An audio book. Jane, 26, is about to split from Max, who has found a barrister to live with. She starts doing well at work and sleeps with her married boss Clem (though she'd meant to sleep with a younger man who she's fancied for a while). She's suddenly promoted. Clem's 18+ years older than her and asks about her dad, who left the family when Jane was young. Jane consoled her mother, which was a trigger for her becoming an unpaid anonymous online agony aunt since university.
The agony aunt material and the work-related research that she does about women's needs should help with her own life.
She's getting mysterious e-mail. She discovers it's from someone who's worried about her, someone who tells her than one of Clem's many ex's committed suicide' Jane's losing weight. Clem takes credit for the work she did. She posts a question to her own blog. More people are worried about her. They seem to know a lot about her. She sees posts by her that she doesn't recall sending. She fears she's losing touch with reality. Clem's attention turns to Jane's colleague Derla. Jane meets Clem's wife, who knows what's going on - she's pregnant. The mysterious informer is the wife's sister.
When Jane catches Clem date-raping (drugging?) Derla, Clem attacks Jane. The police keep him overnight and think they can get proof to support what seems obvious anyway, but will the police believe her?
The book deals with many issues and tries hard to tick the right boxes. Most sections seem too wordy to me. Jane expects sympathy from females but more often they blame her. I like how the meeting rooms are named - India, Copenhagen, etc. There are interesting phrases - "She has an Isabella Rosillini look of elsewhere"; "his voice is an oil slick - dangerous, too much colour." But experienced Clem's final mistake seems out of character, and she had several chances to reject Clem even on the first night. Perhaps Clem kept her on drugs.
Other reviews
- Vera Sugár (Caroline O’Donoghue has decided to tackle some of the most relevant issues concerning young women of the twenty-first century: gender imbalance at the workplace, career versus personal life, growing degrees of separation from friends and family, and grappling with adulthood in an era that demands that girls become women at an increasingly young age. Promising Young Women starts out very promising indeed ... The entire book is written in an engaging and often satirical voice, which only occasionally suffers from over-explaining or repetition. As the book proceeds to explore further Jane’s workplace affair, things become quite muddled, and take a turn for the dramatic. Introducing magical realism and thriller-esque elements, the novel veers towards a mix of genres where no single thread can really emerge as dominating. The original realist viewpoint is lost to what feels more like commercial women’s fiction. Characterisation suffers greatly – apart from Jane, none of the characters are truly explored, leaving them feeling somewhat shallow and one-dimensional. Jane often does not read like a 26-year-old. Clem is pictured as a villain; Becky, the loyal supporter, and Deb, an older co-worker as the mentor figure. There is no real spectrum between black and white characters.)

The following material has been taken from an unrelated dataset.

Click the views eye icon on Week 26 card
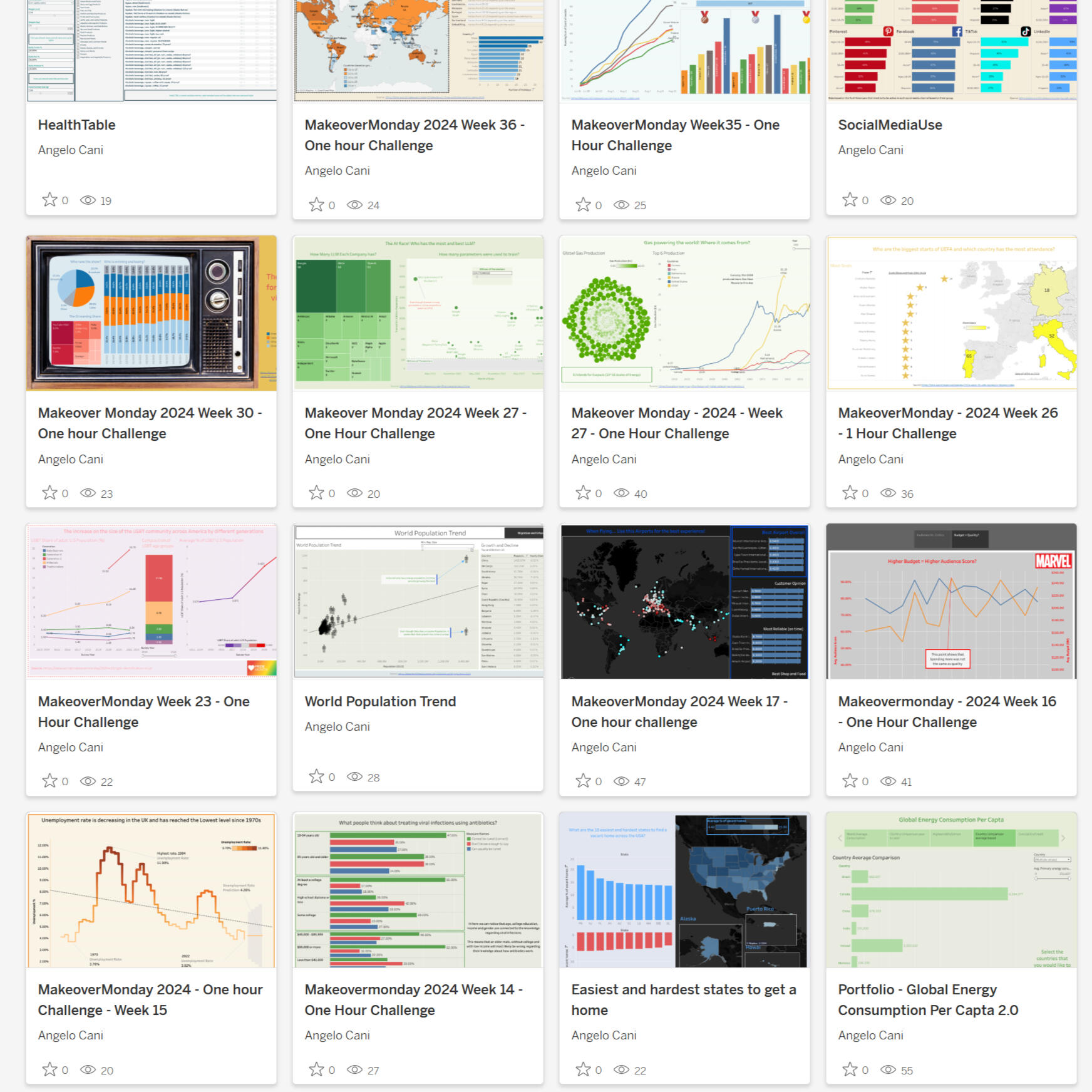This screenshot has width=1092, height=1092. point(888,493)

- Sarah Gilmartin (There is so much to like in Caroline O’Donoghue’s debut novel that it’s best to get the downside out of the way quickly. A shift from the pitch perfect intimacy of the novel’s first half towards an ill-judged thrilleresque storyline of anonymous blog messages and underdeveloped mental health issues, bloats an otherwise charming novel about a millennial woman making her way in the world.)